» ABOUT THIS TASK:
Reproduce only this range: the line holding "Click the TO-92-3 package value" through the last line of the data below, both included, exactly, with no pictures.

Stored data entries
========================================

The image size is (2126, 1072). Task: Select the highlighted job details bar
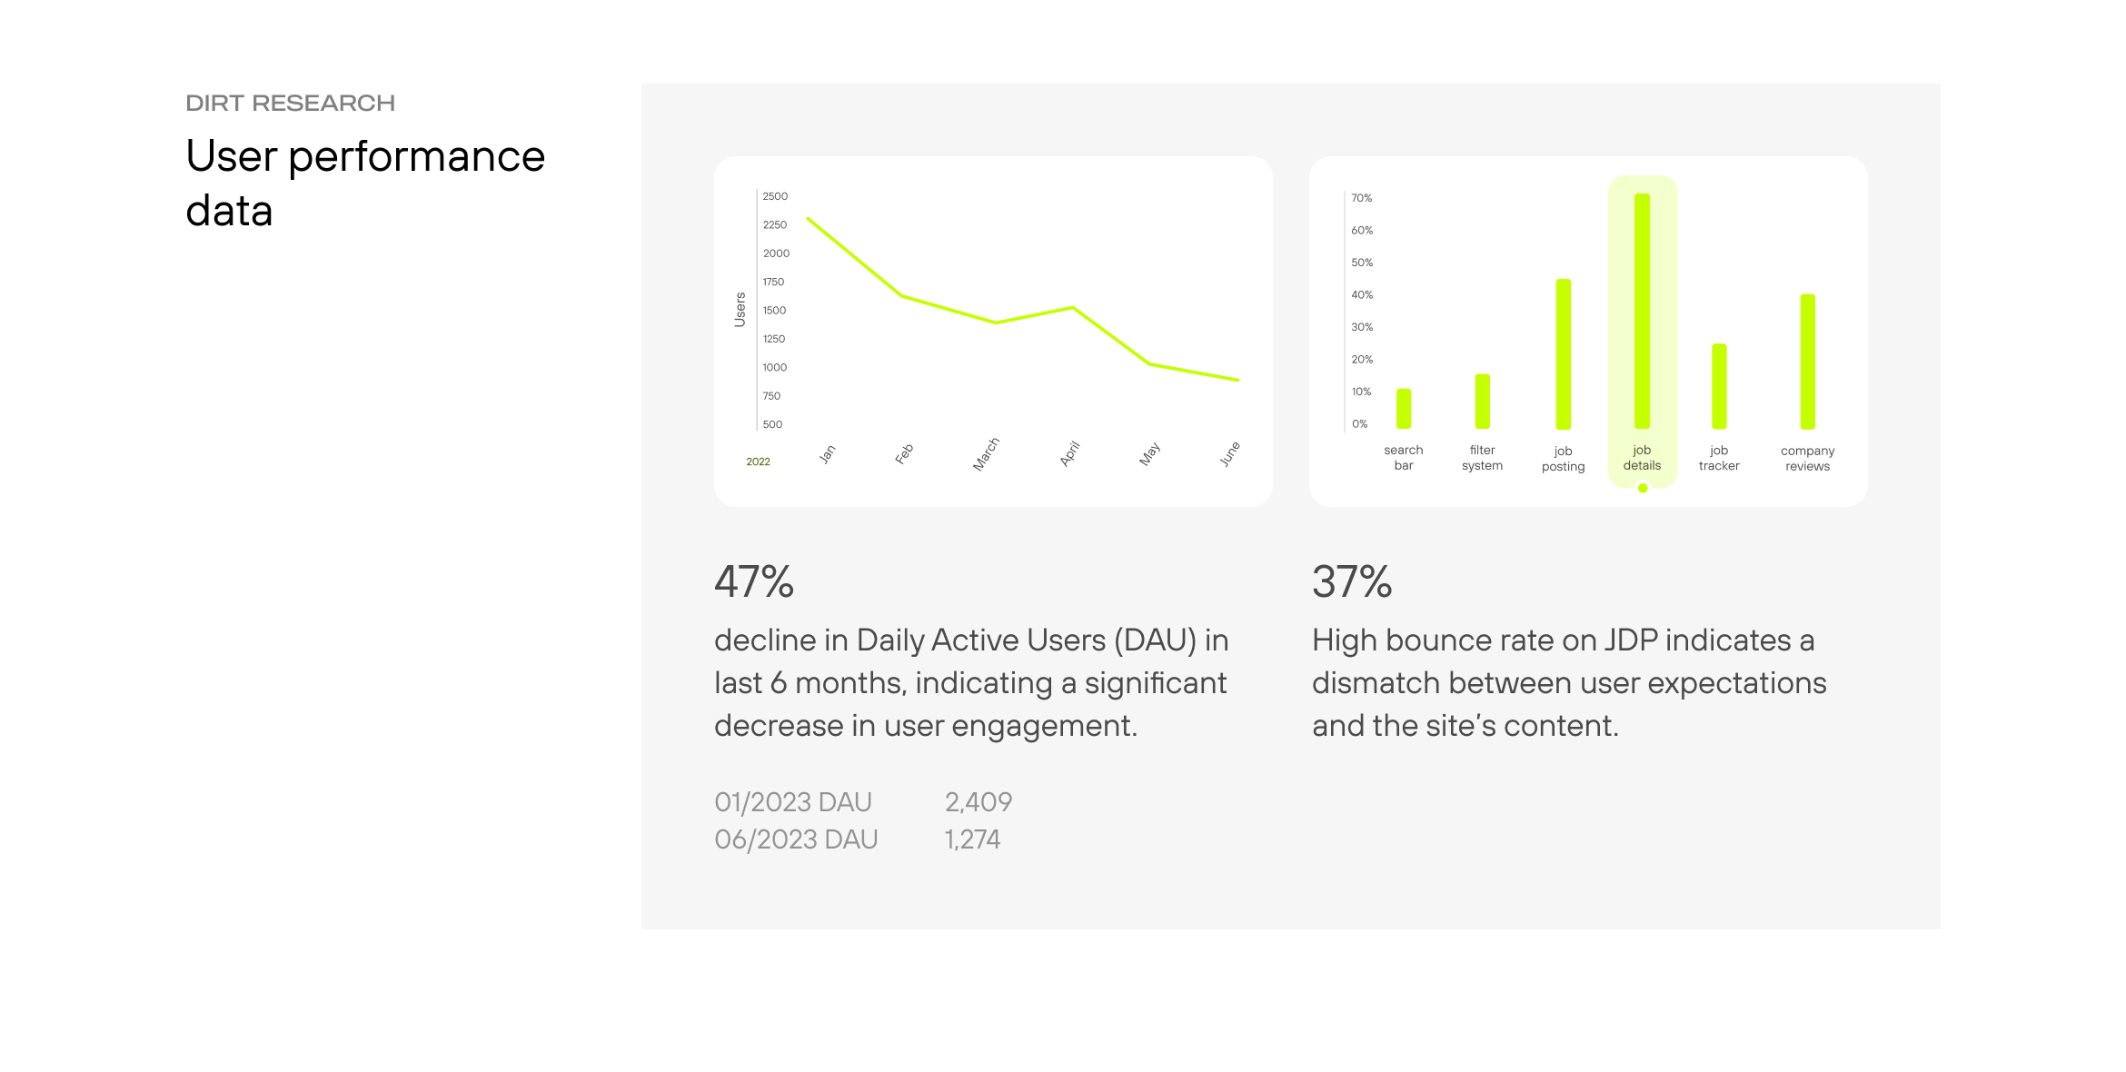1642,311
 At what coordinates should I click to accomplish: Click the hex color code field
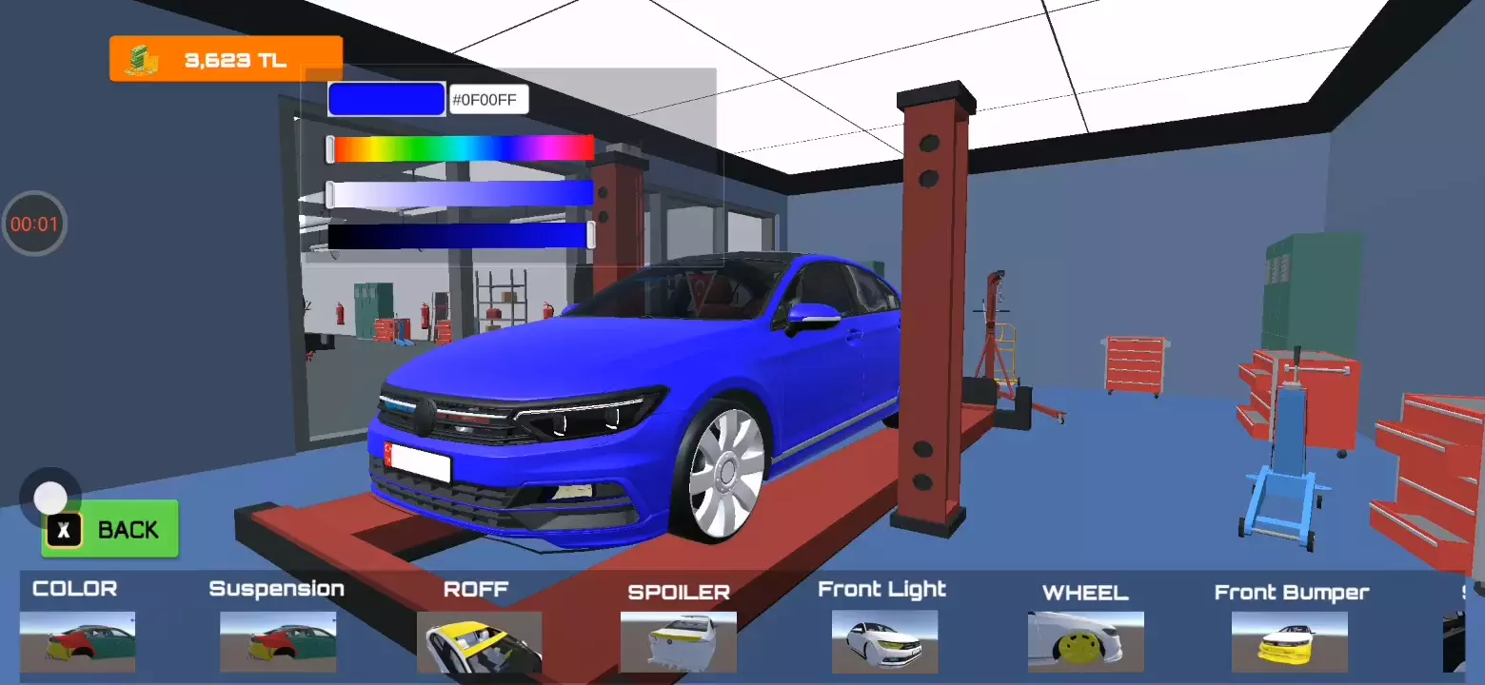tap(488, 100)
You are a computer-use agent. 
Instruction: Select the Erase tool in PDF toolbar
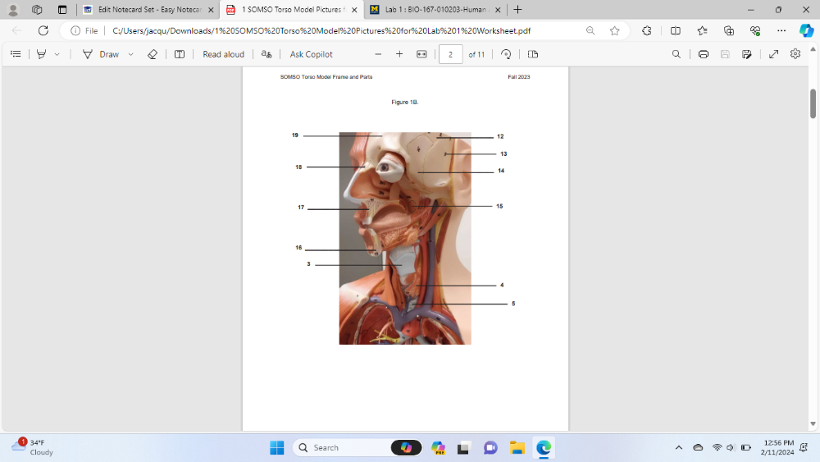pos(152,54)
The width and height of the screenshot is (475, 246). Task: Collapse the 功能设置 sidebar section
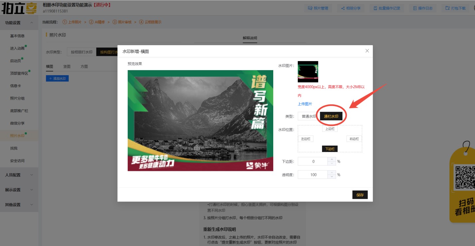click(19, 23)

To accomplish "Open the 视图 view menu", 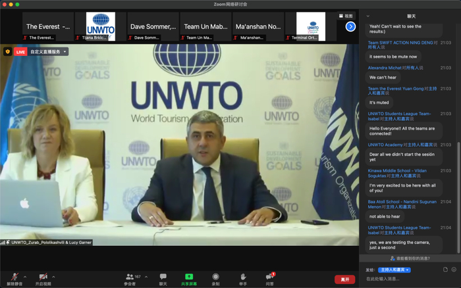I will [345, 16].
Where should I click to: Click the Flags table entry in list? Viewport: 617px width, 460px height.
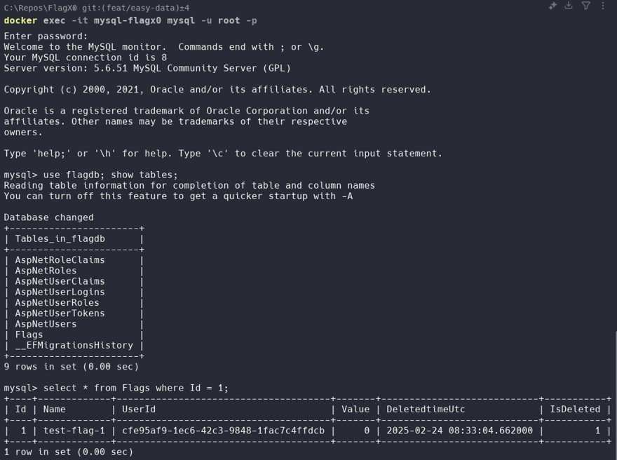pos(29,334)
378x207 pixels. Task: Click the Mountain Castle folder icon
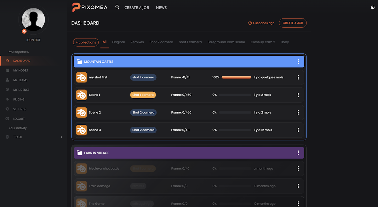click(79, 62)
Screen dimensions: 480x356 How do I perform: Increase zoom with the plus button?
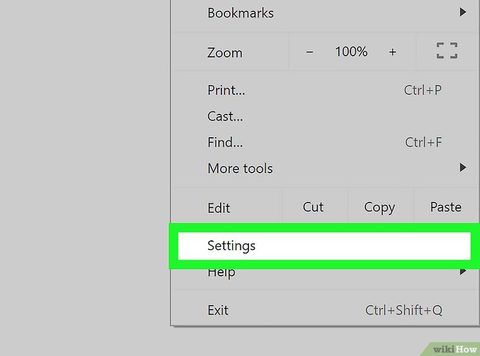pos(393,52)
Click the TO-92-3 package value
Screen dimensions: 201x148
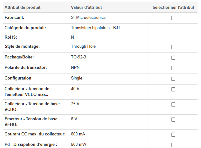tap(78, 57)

========================================

» WRITTEN SOLUTION:
Click the TO-92-3 package value
Screen dimensions: 201x148
tap(78, 57)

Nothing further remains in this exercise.